The triple bill has long been a staple of the ballet agenda at the Royal Opera House and so it is unusual for the first such programme to come so late in the season. This selection followed a typical formula comprising something new, something borrowed and the revival of an earlier work; opening with the world premiere of The Weathering by American choreographer, Kyle Abraham, followed by Crystal Pite’s Solo Echo (originally made ten years’ ago for Nederlands Dans Theater and brought into the Covent Garden repertoire in 2021) and completed by the long-awaited return of Christopher Wheeldon’s DGV: Danse à Grande Vitesse, which premiered on an unforgettable evening in November 2006, alongside Wayne McGregor’s Chroma (one of the great opening nights of the past twenty years).
Pite and Wheeldon are uppermost in the current generation of international choreographers and on this evidence, whilst already well established, Abraham lacks their consistency of output and has yet to forge his own unique style. The Weathering, while enjoyable in many ways, is a sort of Tupperware ballet – open the plastic lid and out pops a diverse range of movement that, although recently created, is not particularly fresh. At times it seemed like a ‘Ballet 101’ compendium of movements, randomly connected and not always aligned with the music, a sequence of nine pieces by Ryan Lott that were intended to render feelings of life, vitality and a sense of loss. I suspect that it is music that needs to be heard a few times to be fully appreciated.
Abraham’s piece was minimalist in concept and design, beginning on a bare stage with the dancers configured among ten lanterns of varying sizes; these were then pulled up above the stage and added to by other lights coming from the flies until there was at least double the number. In the absence of any other stage design, it was a cost-effective way to provide a sense of theatre. Karen Young’s costume designs were significant; soft, flowing chiffon dresses for the two women, pastel coloured shirts for nine men.
This 35-minute work – the longest of the night – was a traditional mix of solos, duets and ensemble sections, with a refreshing disregard for heteronormative partnering. The best of the work came in two duets: a sombre male pairing of Joseph Sissens and Calvin Richardson and a passionate pas de deux for William Bracewell and Fumi Kaneko. Anna Rose O’Sullivan (replacing Natalia Osipova, out with Covid) rattled through a vigorous solo, spinning like a child’s toy set on maximum, and the work closed with another soft romantic solo, performed by Joshua Junker. Although I was not immediately won over by Abraham’s piece, it has a certain aesthetic that may become more memorable after subsequent viewings.
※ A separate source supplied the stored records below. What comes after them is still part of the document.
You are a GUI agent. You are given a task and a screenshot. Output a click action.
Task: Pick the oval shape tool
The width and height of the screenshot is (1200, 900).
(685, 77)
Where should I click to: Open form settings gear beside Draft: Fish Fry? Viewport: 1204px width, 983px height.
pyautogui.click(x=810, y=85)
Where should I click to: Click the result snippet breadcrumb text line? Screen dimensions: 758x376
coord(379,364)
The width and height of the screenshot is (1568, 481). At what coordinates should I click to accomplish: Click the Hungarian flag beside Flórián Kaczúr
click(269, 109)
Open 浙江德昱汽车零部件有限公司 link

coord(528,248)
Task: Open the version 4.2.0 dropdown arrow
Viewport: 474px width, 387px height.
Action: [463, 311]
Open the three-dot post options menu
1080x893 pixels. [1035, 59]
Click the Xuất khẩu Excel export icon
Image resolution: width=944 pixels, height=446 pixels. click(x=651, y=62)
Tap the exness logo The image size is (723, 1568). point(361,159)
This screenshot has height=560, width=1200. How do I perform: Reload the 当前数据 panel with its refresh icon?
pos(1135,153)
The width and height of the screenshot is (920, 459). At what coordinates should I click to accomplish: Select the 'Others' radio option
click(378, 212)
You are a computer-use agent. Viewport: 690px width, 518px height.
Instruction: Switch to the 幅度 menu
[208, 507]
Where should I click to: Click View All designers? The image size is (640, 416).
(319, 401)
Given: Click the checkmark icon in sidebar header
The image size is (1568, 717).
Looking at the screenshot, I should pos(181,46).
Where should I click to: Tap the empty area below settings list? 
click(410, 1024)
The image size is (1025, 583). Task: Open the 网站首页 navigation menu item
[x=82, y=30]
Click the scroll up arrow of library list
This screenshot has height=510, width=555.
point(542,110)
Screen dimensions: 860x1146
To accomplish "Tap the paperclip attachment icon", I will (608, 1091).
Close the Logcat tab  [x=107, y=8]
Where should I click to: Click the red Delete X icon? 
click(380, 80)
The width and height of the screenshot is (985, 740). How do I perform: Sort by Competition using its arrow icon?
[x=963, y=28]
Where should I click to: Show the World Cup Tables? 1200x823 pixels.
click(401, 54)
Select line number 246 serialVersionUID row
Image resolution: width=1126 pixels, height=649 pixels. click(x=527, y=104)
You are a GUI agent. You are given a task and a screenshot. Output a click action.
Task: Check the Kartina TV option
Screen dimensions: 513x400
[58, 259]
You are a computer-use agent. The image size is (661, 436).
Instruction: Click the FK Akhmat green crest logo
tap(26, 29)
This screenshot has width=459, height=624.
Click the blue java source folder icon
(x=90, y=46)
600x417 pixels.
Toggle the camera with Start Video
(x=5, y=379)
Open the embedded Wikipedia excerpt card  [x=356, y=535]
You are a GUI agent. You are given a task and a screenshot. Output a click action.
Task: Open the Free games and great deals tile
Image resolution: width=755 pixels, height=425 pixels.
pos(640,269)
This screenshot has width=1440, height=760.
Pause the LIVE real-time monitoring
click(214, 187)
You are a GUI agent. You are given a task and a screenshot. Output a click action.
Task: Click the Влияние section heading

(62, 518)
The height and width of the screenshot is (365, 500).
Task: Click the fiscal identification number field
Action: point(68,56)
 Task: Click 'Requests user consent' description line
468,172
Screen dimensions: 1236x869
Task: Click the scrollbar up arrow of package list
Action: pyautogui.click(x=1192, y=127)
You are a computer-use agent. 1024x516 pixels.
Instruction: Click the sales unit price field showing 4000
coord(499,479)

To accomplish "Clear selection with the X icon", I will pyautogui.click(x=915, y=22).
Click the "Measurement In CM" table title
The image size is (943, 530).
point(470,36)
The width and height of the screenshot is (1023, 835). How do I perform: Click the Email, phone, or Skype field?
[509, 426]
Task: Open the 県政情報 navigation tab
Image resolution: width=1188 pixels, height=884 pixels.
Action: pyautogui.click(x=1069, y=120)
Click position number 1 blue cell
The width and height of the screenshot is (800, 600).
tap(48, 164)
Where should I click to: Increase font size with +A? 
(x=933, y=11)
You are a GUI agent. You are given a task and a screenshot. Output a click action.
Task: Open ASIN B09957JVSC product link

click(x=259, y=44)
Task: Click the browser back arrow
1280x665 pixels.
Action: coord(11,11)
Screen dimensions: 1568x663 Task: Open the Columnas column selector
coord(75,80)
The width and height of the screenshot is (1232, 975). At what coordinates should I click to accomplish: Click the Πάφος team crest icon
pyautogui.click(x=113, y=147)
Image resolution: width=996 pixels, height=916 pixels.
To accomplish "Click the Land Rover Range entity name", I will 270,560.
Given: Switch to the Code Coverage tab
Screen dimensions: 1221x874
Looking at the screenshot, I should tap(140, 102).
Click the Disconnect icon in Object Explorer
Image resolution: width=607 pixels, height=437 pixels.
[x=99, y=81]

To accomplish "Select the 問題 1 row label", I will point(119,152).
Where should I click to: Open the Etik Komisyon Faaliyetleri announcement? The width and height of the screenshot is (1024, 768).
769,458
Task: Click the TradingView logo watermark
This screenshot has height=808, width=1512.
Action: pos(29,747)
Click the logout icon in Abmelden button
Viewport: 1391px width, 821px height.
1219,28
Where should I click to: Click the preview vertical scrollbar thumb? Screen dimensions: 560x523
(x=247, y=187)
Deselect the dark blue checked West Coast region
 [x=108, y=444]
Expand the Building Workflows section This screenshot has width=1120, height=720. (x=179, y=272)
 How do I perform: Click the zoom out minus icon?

This was certainly true of Pite’s Solo Echo, which made a markedly superior impression on me in this iteration than it had at The Royal Ballet’s premiere last year (alongside Pite’s The Statement, which garnered the lion’s share of approval back then). Decoupled from that other work, Solo Echo is just as memorable in its own right; melancholic, moody movement poetry, performed against a never-ending snowstorm and with Pite’s choreography nailed on to beautiful music extracted from Brahms' two cello sonatas. The organic connections between her small team of seven dancers are beautifully crafted, creating shifting shape structures that provided indelible imagery. The ending, as each dancer stood in single file facing the audience, one-by-one slipping out of the encircling arms of the dancer behind, finally leaving a single lonely performer on stage, was a breathtaking finale and, at just 25 minutes, Pite leaves her audience wanting more.
Wheeldon’s DGV: Danse à Grande Vitesse is an outstanding example of integrated creativity in which all the artistic elements – choreography, music, design and lighting – add up to something more than the sum of their parts. Wheeldon was inspired by Michael Nyman’s eponymous score, composed in 1993 to commemorate the extension of the train à grande vitesse (TGV) and his choreography embodies Nyman’s music in the movement of four central couples supported by an ensemble of 18 other dancers. Jonathan Lo conducted the orchestra with the intensity that Nyman’s music demands.
Each of the four pas de deux is a distinct section of a journey, perhaps illuminating different facets of the exterior landscape rattling past the windows, from the languorous feel of the countryside to the urgency of an urban sprawl. Wheeldon is a master of maintaining momentum and this is a great example of that craft, including the counter-intuitive oasis of silence in the midst of Nyman’s celebration of speed. This dynamic is greatly enhanced by Jean-Marc Puissant’s dramatic set that suggests (in the structural form of lightweight mesh) the notion of mangled metal, ripped up by this explosion of danse à grande vitesse.